In today’s business environment, there exists the need for presenting financial information to external users such as the government, banks, stock exchanges and revenue departments.
This leads to the requirement of an accounting framework that is helpful in recording business transactions and also assists in comparing financial statements. GAAP was created with the purpose of fulfilling such requirements.
What is GAAP?
Generally Accepted Accounting Principles or GAAP is a defined set of rules and procedures that needs to be followed in order to create financial statements, which are consistent with the industry standards.
GAAP helps in ensuring that financial reporting is transparent and uniform across industries. As financial information is based on historical data, therefore in order to facilitate comparison between data from various sources, GAAP must be followed.
GAAP is developed by the Financial Accounting Standards Board (FASB)

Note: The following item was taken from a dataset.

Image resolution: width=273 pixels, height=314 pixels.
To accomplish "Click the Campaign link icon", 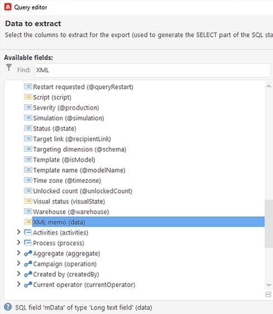I will pyautogui.click(x=28, y=264).
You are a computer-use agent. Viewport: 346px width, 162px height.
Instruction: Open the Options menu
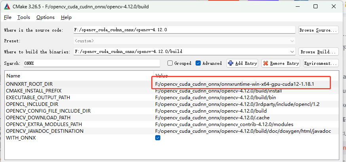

The following GAAP principles can be discussed:
- Principle of Consistency: This principle ensures that the organizations use consistent standards while recording the transactions.
- Principle of Regularity: This principle states that all the accountants abide by the rules and regulations as per GAAP.
- Principle of Sincerity: This principle states that an accountant should provide an accurate depiction of the financial situation of a business.
- Principle of Permanence of Method: This principle states that consistent practices and procedures should be followed for financial reporting purposes.
- Principle of Prudence: This principle states that financial data should be reasonable, factual and should not be based on any speculation.
- Principle of Continuity: This principle states that the valuation of assets is based on the assumption that the business will be continuing its operations in the future.
- Principle of Materiality: This principle lays emphasis on the full disclosure of the true financial position of the business.
- Principle of Periodicity: This principle states that business entities should abide by the commonly accepted accounting periods for financial reporting such as yearly, half-yearly, etc.
- Principle of Non-compensation: This principle states that no business entities should expect compensation in return for providing accurate information in financial reporting.
- Principle of Good Faith: This principle states that all the parties involved in financial reporting should be honest in reporting the transactions.